Count the lines in the records below that contain the string "click", treating uppercase and lowercase as different. Reply with the number alone.

[START OF Data supplied]

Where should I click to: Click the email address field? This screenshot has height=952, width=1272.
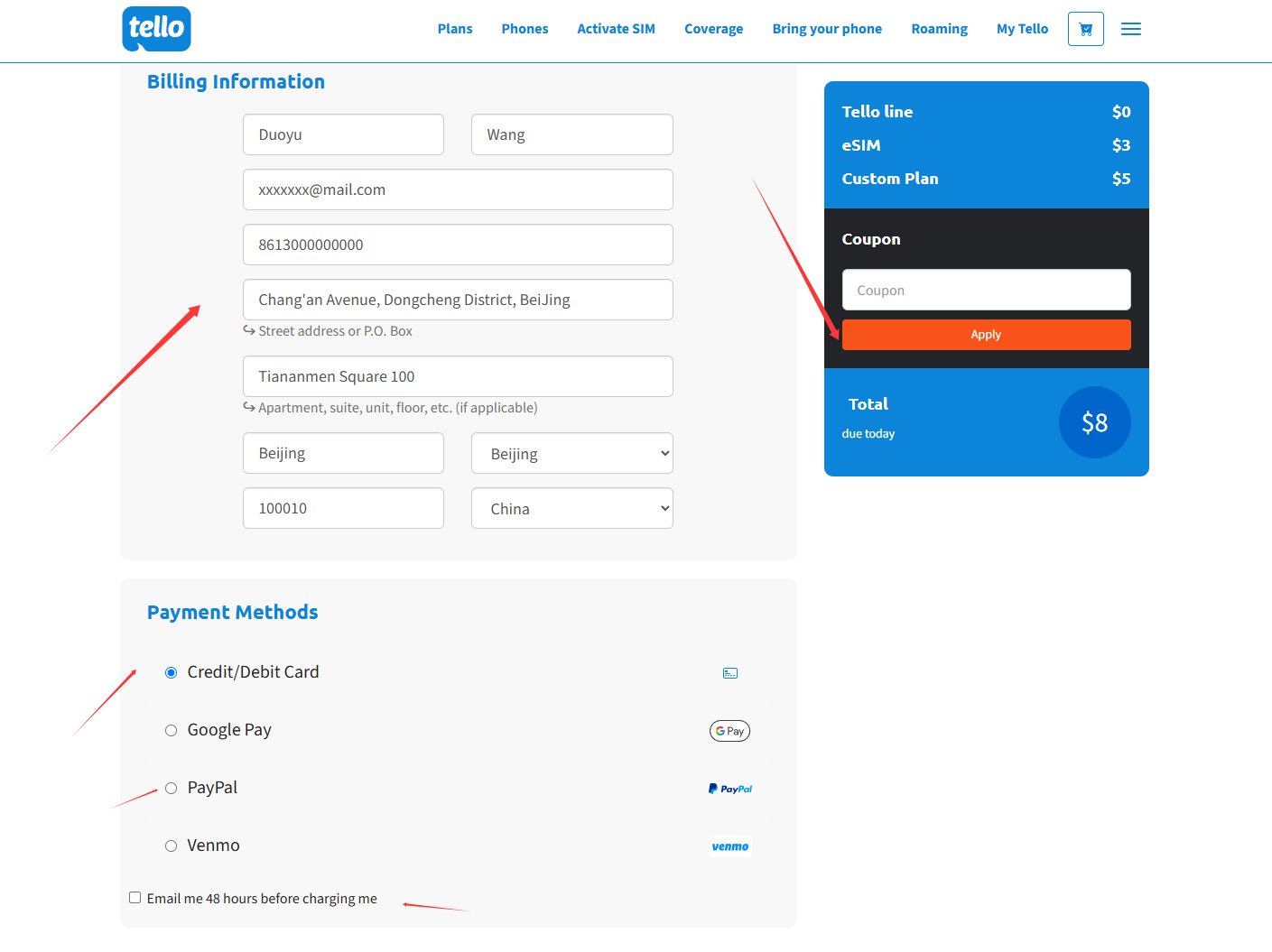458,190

[END OF Data supplied]
[START OF Data supplied]

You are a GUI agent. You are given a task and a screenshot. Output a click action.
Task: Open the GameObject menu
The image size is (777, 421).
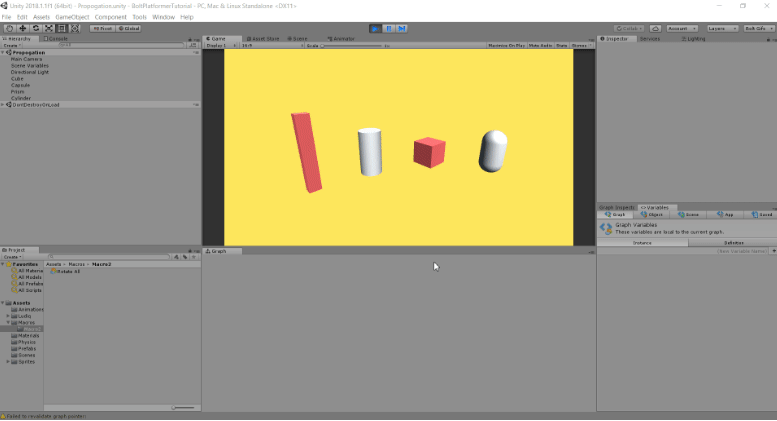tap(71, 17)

[END OF Data supplied]

▸ Response
2